Last updated on: 5/17/2021 | Author: ProCon.org

Should the ACLU Defend Free Speech Rights of White Supremacists?

PRO (yes)

Pro

Anthony D. Romero, JD, Executive Director of the American Civil Liberties Union, as quoted in an Aug. 17, 2017 article by Matt Pearce, “Tensions Grow inside ACLU over Defending Free-Speech Rights for the Far Right,” available at latimes.com, stated:

“The 1st Amendment absolutely does not protect white supremacists seeking to incite or engage in violence. We condemn the views of white supremacists, and fight against them every day. At the same time, we believe that even odious hate speech, with which we vehemently disagree, garners the protection of the 1st Amendment when expressed non-violently. We make decisions on whom we’ll represent and in what context on a case-by-case basis. The horrible events in Charlottesville last weekend will certainly inform those decisions going forward.”

[Editor’s Note: The national ACLU also stated it would no longer defend organizations that wished to protest or demonstrate while carrying guns.] Aug. 17, 2017

Pro

Glenn Greenwald, JD, former lawyer and Cofounding Editor of The Intercept, in an Aug. 13, 2017 article for theintercept.com titled “The Misguided Attacks on ACLU for Defending Neo-Nazis’ Free Speech Rights in Charlottesville,” wrote:

“If the ACLU allows the state to suppress the free speech rights of white nationalists or neo-Nazi groups – by refusing to defend such groups when the state tries to censor them or by allowing them to have inadequate representation – then the ACLU’s ability to defend the free speech rights of groups and people that you like will be severely compromised…

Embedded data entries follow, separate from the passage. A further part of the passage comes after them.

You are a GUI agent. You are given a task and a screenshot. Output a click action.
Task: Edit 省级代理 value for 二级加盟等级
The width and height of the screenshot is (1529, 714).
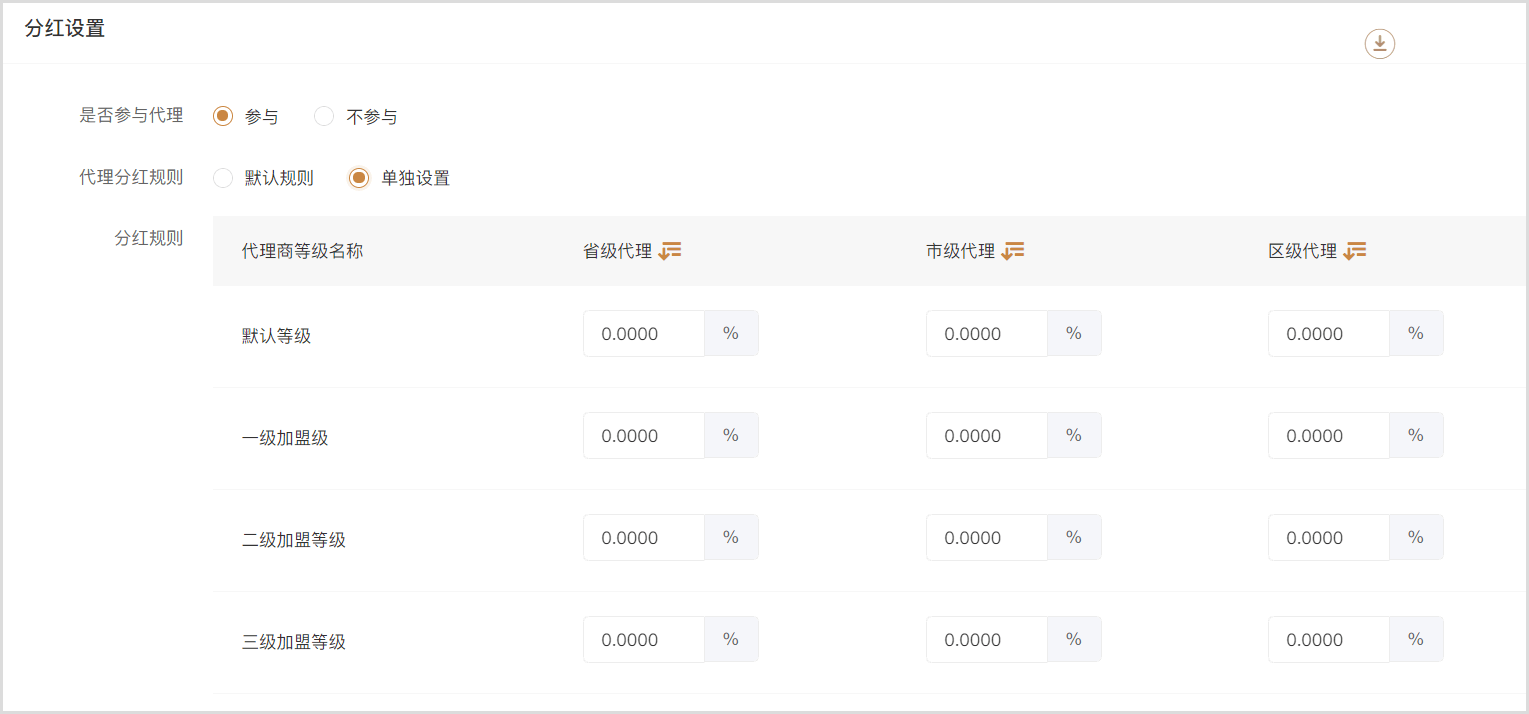(x=644, y=538)
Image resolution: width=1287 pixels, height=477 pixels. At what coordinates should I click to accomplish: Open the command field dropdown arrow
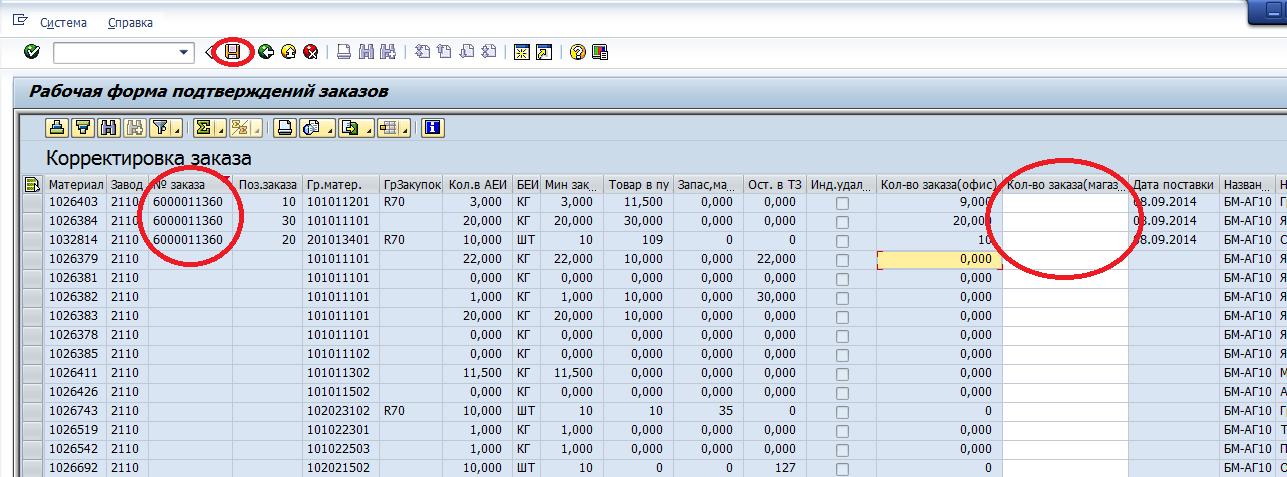point(184,52)
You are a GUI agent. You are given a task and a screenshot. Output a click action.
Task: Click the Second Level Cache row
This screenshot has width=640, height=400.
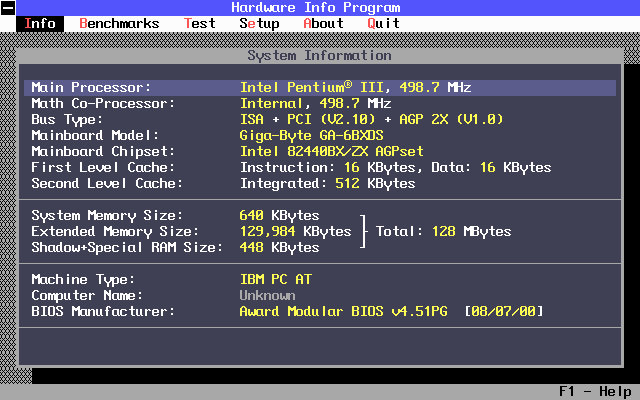(x=320, y=183)
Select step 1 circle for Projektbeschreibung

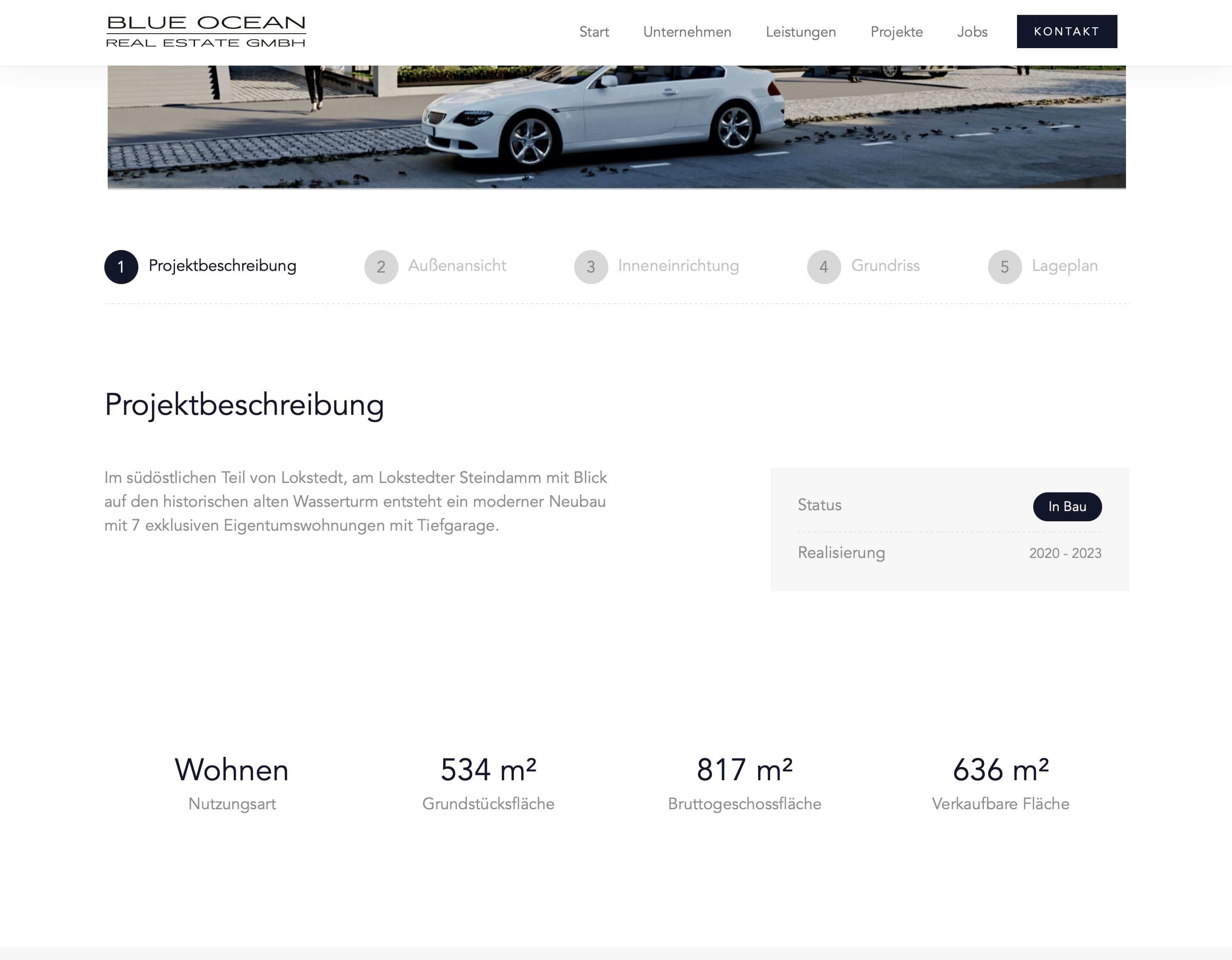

The ACLU is not defending white supremacist groups but instead is defending a principle – one that it must defend if it is going to be successful in defending free speech rights for people you support.”

Aug. 13, 2017

Pro

The American Civil Liberties Union (ACLU) in its Oct. 31, 2005 paper titled “Freedom of Expression,” stated:

“The ACLU has often been at the center of controversy for defending the free speech rights of groups that spew hate, such as the Ku Klux Klan and the Nazis. But if only popular ideas were protected, we wouldn’t need a First Amendment. History teaches that the first target of government repression is never the last. If we do not come to the defense of the free speech rights of the most unpopular among us, even if their views are antithetical to the very freedom the First Amendment stands for, then no one’s liberty will be secure. In that sense, all First Amendment rights are ‘indivisible.'”

Oct. 31, 2005

Pro

Julian Bond, Chairman of the National Association for the Advancement of Colored People (NAACP), was quoted in the 1998 book Defending Everybody – A History of the American Civil Liberties Union, written by Diane Grey, as having said:

“When you hear about the ACLU defending these horrific people, you react with revulsion. The Klan, Nazis, who knows what. Awful, awful people. But then you think about it, and you say, ‘Is this the right of the Nazis to march in Skokie or is this the rights of unpopular people to march in an area where they’re terrifically unpopular?’ And if you look at it that way then you have to stand with the ACLU.”

1998

CON (no)

Con

Noah Berlatsky, MA, contributing writer for The Atlantic in an Aug. 15, 2017 article for qz.com titled “The Case Against Free Speech for Fascists,” wrote:

“For people who see themselves as anti-racists and anti-fascists first… the insistence that free speech will save us all rings somewhat hollow after this weekend [Unite the Right violence in Charlottesville, Aug. 2017]. Given limited energy and resources, maybe [the ACLU] defending the rights of violent bigots isn’t the noble choice in every case – especially when those bigots predictably use their platform to silence others. Free speech absolutists [such as the ACLU] insist that free speech is the foundation of anti-fascism. But maybe anti-fascism is the basis of true free speech – in which case, defending the speech of bigots can, at least in some cases, leave us all less free.”

Aug. 15, 2017

Con

Philip E. Freedman, PhD, former Associate Professor of Psychology at the University of Illinois, wrote the Apr. 16, 1978 article “Visit Auschwitz First,” in the Chicago Sun-Times, that stated:

“I had taken a very academic stand on the Nazi march in Skokie. As long as no violence occurred, an American Civil Liberties Union contributor such as myself could take no stand other than to encourage the use of freedoms to which we subscribe. Now that I have returned, I have undergone a change. I have visited Auschwitz…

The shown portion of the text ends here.